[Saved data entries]
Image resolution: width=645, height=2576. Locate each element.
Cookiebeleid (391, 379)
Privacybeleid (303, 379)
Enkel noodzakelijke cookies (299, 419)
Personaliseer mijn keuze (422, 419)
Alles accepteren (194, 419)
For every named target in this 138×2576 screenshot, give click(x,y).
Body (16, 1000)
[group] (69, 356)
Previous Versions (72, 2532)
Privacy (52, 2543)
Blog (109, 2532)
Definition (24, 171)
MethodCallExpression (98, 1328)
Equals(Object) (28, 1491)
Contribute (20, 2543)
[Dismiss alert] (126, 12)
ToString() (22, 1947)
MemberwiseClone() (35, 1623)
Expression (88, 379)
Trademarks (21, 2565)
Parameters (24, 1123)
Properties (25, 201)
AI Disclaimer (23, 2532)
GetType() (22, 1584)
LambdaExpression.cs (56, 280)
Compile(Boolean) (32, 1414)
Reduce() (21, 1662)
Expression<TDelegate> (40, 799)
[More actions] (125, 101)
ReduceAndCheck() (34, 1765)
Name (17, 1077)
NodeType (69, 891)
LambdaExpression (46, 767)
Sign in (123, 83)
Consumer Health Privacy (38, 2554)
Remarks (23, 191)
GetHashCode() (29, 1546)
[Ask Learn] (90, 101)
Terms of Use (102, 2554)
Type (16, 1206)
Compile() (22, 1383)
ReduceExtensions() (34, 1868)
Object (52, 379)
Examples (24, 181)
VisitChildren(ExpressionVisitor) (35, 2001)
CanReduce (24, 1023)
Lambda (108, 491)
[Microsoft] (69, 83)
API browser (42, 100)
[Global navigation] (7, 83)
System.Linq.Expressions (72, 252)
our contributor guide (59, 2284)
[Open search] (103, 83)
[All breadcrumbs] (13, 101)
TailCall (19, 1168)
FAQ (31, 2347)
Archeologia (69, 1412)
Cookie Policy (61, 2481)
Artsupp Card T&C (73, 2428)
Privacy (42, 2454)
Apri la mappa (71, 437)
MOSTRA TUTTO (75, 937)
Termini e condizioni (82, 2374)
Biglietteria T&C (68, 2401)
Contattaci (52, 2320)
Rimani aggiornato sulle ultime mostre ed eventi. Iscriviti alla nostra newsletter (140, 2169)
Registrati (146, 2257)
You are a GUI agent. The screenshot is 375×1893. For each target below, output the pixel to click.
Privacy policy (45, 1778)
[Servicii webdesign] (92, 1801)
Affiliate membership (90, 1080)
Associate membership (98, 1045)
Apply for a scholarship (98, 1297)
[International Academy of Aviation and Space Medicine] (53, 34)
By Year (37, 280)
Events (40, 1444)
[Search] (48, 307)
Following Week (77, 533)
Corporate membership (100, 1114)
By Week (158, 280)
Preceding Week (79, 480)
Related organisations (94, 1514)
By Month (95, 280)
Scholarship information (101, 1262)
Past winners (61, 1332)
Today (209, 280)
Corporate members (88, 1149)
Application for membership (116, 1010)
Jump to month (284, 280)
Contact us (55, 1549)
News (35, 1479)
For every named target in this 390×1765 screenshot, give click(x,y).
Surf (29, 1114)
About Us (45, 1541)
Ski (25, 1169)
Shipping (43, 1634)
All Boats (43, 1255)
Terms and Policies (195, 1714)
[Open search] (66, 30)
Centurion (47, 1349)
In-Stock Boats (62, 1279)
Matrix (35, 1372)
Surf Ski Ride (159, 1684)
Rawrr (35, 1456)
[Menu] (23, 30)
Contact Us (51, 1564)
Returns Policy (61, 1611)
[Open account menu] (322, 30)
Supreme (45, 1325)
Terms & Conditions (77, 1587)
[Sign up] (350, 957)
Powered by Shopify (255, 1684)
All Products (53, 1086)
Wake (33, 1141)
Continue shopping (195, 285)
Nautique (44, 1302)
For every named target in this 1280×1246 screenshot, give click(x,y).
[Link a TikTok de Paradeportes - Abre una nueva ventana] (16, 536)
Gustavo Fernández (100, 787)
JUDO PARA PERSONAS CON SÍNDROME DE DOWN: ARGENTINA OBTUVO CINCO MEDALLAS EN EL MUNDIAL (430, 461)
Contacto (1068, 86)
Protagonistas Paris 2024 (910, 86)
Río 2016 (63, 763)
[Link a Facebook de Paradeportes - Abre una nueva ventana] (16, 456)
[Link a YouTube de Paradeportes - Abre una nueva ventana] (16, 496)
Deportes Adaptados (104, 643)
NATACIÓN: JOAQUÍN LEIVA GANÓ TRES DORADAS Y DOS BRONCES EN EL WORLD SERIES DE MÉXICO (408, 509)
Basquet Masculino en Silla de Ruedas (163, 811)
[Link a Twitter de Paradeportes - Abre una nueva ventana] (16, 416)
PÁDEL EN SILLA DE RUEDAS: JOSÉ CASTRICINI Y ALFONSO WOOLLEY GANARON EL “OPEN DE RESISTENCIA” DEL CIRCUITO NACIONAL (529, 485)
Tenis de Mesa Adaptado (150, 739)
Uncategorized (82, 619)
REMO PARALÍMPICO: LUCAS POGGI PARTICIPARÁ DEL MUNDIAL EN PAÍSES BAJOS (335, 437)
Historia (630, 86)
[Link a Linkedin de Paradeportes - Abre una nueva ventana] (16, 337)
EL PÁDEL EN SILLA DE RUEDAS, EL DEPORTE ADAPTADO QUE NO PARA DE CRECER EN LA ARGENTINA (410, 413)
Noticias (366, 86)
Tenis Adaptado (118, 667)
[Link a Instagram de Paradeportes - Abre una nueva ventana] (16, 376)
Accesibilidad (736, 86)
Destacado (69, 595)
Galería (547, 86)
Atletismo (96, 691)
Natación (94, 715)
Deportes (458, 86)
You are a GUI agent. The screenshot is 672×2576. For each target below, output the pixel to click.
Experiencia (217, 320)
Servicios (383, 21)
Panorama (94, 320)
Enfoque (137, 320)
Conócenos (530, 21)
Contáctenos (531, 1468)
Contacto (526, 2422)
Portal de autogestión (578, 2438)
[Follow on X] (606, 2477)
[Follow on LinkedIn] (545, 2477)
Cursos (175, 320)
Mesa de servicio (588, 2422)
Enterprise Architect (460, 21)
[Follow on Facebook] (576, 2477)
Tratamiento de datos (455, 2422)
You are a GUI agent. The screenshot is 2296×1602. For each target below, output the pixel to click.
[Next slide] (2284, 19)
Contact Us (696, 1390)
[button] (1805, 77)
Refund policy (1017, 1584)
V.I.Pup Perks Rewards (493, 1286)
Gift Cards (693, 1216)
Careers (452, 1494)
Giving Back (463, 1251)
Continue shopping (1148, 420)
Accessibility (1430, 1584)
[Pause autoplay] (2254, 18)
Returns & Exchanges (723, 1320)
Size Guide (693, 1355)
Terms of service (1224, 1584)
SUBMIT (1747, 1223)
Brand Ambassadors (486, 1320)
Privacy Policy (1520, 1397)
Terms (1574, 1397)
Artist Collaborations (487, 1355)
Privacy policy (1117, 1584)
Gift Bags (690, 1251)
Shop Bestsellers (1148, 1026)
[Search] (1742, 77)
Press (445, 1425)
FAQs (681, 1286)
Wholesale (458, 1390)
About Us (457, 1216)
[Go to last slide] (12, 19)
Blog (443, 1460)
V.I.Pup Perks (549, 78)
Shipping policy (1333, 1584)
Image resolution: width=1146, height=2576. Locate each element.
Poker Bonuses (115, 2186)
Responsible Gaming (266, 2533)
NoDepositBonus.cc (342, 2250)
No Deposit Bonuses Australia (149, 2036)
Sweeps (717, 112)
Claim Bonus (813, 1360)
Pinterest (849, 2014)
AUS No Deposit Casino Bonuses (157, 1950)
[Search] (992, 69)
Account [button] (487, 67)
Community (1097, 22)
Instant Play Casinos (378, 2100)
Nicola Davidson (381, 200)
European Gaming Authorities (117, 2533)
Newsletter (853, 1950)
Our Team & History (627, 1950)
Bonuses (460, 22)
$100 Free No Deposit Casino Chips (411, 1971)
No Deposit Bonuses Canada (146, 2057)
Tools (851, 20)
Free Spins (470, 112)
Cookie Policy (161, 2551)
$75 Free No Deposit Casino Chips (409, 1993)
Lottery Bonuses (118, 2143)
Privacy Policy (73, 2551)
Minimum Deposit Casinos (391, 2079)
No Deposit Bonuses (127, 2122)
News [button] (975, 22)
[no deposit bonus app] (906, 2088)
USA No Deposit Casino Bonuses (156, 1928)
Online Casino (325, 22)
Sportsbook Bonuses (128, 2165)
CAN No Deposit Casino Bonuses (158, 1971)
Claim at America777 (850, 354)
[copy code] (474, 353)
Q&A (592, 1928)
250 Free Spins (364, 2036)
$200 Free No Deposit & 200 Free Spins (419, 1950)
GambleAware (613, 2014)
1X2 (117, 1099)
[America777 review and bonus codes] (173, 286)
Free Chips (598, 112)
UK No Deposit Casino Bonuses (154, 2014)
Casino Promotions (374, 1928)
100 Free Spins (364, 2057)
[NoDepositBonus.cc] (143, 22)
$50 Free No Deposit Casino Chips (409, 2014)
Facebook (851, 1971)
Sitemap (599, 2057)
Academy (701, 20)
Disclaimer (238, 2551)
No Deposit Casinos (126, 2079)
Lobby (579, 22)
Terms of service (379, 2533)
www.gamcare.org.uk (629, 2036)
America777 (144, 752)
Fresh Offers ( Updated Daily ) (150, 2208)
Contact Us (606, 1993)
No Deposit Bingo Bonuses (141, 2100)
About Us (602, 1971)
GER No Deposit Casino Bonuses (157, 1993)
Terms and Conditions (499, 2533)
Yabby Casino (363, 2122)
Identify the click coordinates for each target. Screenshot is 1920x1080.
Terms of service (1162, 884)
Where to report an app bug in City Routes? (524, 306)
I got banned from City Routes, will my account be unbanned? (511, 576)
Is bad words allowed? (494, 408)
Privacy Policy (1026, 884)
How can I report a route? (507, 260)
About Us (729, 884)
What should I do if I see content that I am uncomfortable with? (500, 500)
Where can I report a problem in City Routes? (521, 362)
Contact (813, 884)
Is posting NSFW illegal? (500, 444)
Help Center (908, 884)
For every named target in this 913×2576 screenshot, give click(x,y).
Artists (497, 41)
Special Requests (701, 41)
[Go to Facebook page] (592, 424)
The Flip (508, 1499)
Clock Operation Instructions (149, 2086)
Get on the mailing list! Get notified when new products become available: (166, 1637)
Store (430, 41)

> **WHAT THIS TASK INVOLVES**: Could you set down, exactly as written, the lines above between the one holding "[Global navigation] (7, 83)" and the one holding "MOSTRA TUTTO (75, 937)", inclusive, and nothing more?

> **ANSWER SECTION**:
[Global navigation] (7, 83)
System.Linq.Expressions (72, 252)
our contributor guide (59, 2284)
[Open search] (103, 83)
[All breadcrumbs] (13, 101)
TailCall (19, 1168)
FAQ (31, 2347)
Archeologia (69, 1412)
Cookie Policy (61, 2481)
Artsupp Card T&C (73, 2428)
Privacy (42, 2454)
Apri la mappa (71, 437)
MOSTRA TUTTO (75, 937)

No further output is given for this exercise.